Speaker: Prof Rakesh Nagi

Professor, UIUC Donald Biggar Willett Professor, Dept. of Industrial & Enterprise Systems Engineering, UIUC, USA

Abstract:

Assignment Problems are fundamental to diverse branches of science and engineering. Some of their applications include information fusion, protein-protein interaction analysis, facility layout design, vehicle routing and resource scheduling. In this era of “big data” many of these applications demand solutions to very large instances of Assignment Problems in short amount of time. With a few exceptions, a vast majority of these Assignment Problems are NP-hard and many large instances are still not solved to provable optimality.

Our research proposes novel algorithms that harness the power of graphics cards present on desktop computers or large computational clusters to find exact solutions to massive and never-before-attempted instances of these fundamental Assignment Problems, and unlock new avenues for groundbreaking discoveries in various spheres of science and engineering.

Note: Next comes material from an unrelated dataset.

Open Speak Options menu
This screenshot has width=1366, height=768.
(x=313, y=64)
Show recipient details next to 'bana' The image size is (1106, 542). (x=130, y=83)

In the first part, we describe a parallel version of the alternating tree Hungarian algorithm for solving the linear assignment problem (LAP). CUDA enabled NVIDIA graphics processing unit (GPU) is chosen as the parallel programming architecture because of its ability to perform intense computations on arrays and matrices. The main contribution of our research is an efficient parallelization of the augmenting path search phase of the Hungarian algorithm. Computational experiments on problems with up to 25 million variables reveal that our algorithm is on average 5-6 times faster than the sequential algorithm and the speedup increases with the problem size. A similar speedup is achieved for larger problems with up to 400 million variables, which are solved within 33 seconds on average. We also tested a multi-GPU version of the algorithm with up to 16 GPUs, which shows good scaling behavior for problems with up to 1.6 billion variables and dense cost matrix structure.

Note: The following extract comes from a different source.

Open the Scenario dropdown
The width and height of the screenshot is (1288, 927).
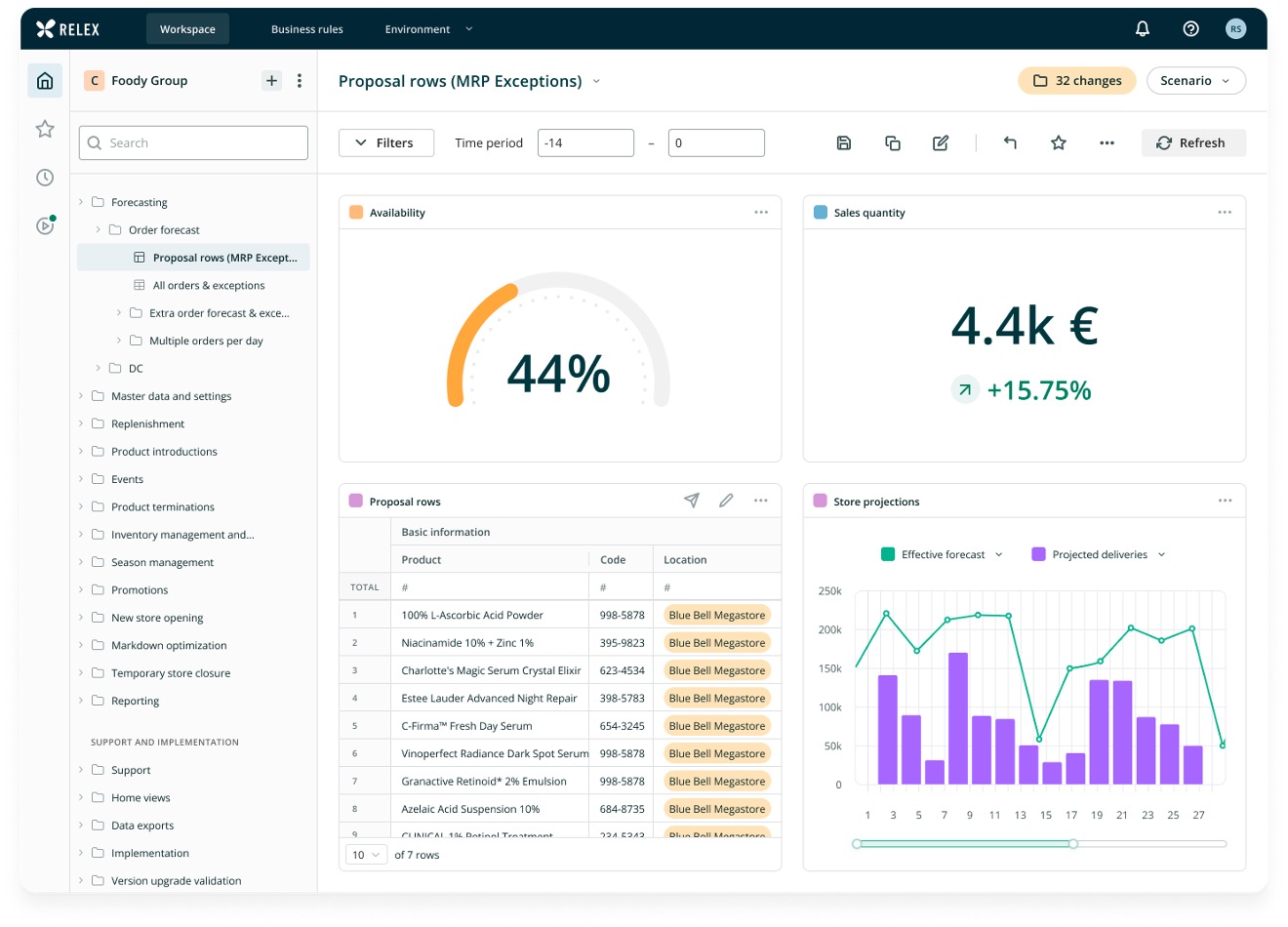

In the second part, we consider the Quadratic Assignment Problem (QAP), which is strongly NP-hard problem and it cannot be solved efficiently within a guaranteed time limit. Additionally, it is difficult to find a provable -optimal solution to QAP. The quadratic nature of the objective function also adds to the solution complexity. One of the ways of solving the QAP is to convert it into a Mixed Integer Linear Program (MILP) by introducing additional variables and constraints. Using the RLT2 linearization, we implement a dual ascent algorithm to find tight lower bounds and even solve many problems to optimality.

Keywords: Linear/Quadratic assignment problem; Parallel algorithm; Graphics processing unit; CUDA;

Bio:

Rakesh Nagi is the Head and Donald Biggar Willett Professor of Industrial and Enterprise Systems Engineering Department at the University of Illinois, Urbana-Champaign. Previously he served as the Chair (2006-2012) and Professor of Industrial and Systems Engineering at the University at Buffalo (SUNY) (1993-2013). He received his Ph.D. (1991) and M.S. (1989) degrees in Mechanical Engineering from the University of Maryland at College Park, while he worked at the Institute for Systems Research and INRIA, France, and B.E. (1987) degree in Mechanical Engineering from University of Roorkee (now IIT-R),India.

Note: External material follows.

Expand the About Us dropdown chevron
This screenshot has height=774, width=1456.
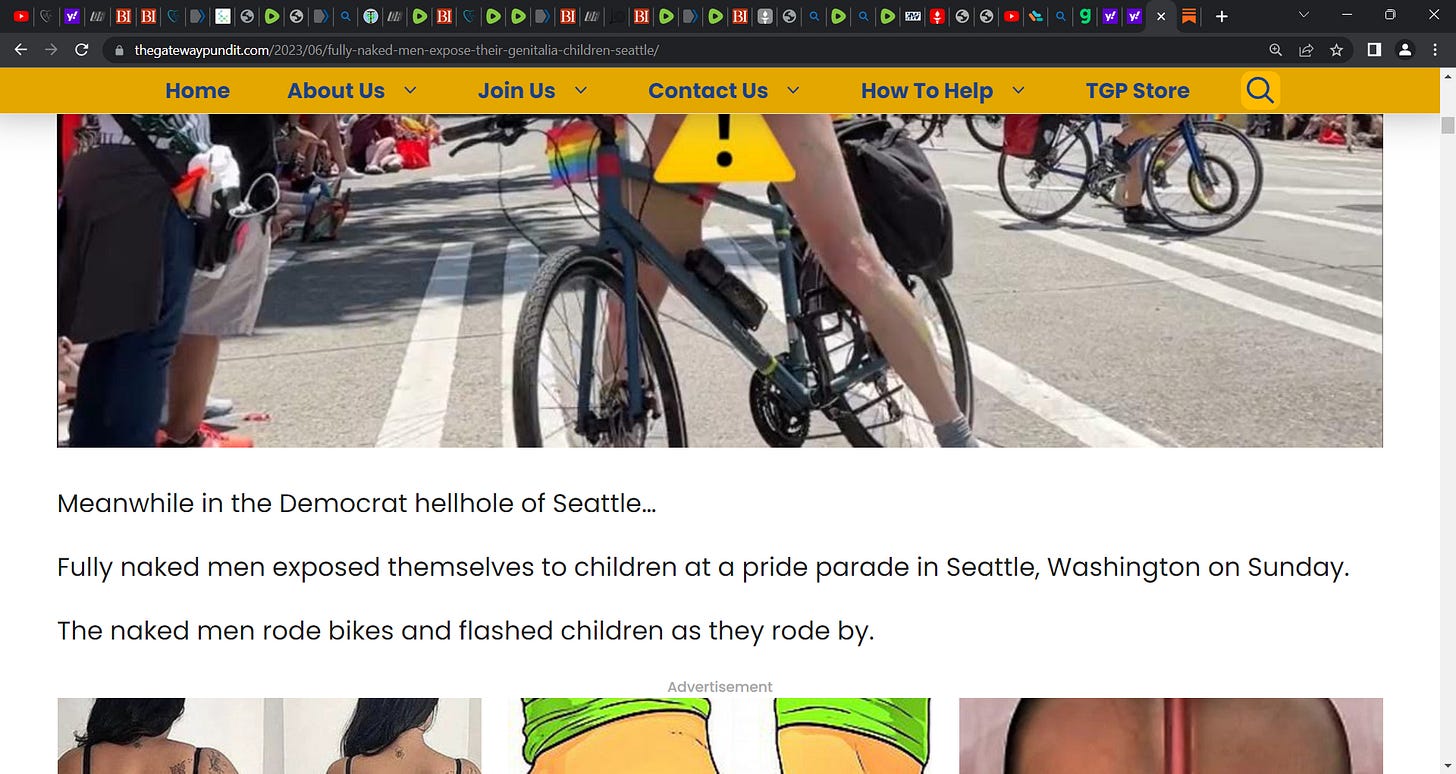410,91
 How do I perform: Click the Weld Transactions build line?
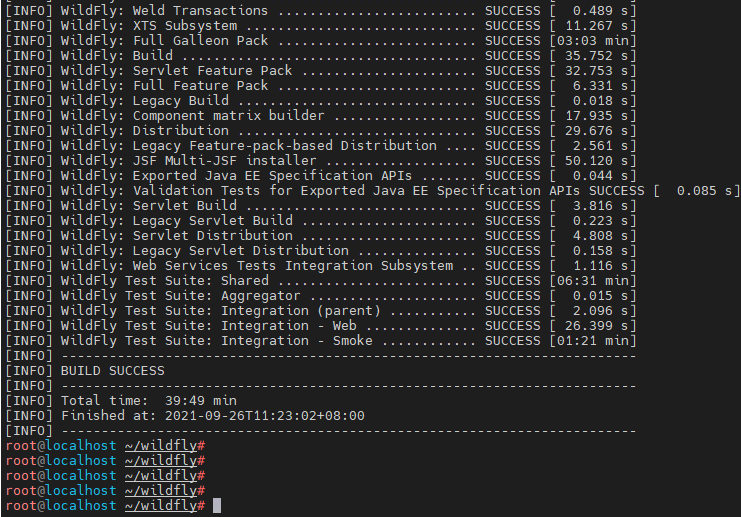(x=321, y=10)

He is a recipient of IIE Fellow Award (2010), UB’s “Sustained Achievement Award” in recognition of outstanding achievements in scholarly activity (2009), Business First of Buffalo’s “40 under Forty” award (2004), SME’s Milton C. Shaw Outstanding Young Manufacturing Engineer Award (1999), IIE’s Outstanding Young Industrial Engineer Award in Academia (1999), and National Science Foundation’s CAREER Award (1996). His papers have been published in journals including IIE Transactions, International Journal of Production Research, Journal of Manufacturing Systems, International Journal of Flexible Manufacturing Systems, Journal of Intelligent Manufacturing, Computers in Industry, Computer Integrated Manufacturing Systems, Management Science, Operations Research, Naval Research Logistics, European Journal of Operational Research, Annals of Operations Research, Computers and Operations Research, Computers and Industrial Engineering, and ASME and IEEE Transactions. His research interests are in Location theoretic approaches to Facilities Design, Agile Enterprises and Information-Based Manufacturing, Just-In-Time production of assemblies, Information Fusion, Intelligence Applications, Social Networks and Military Operations Research.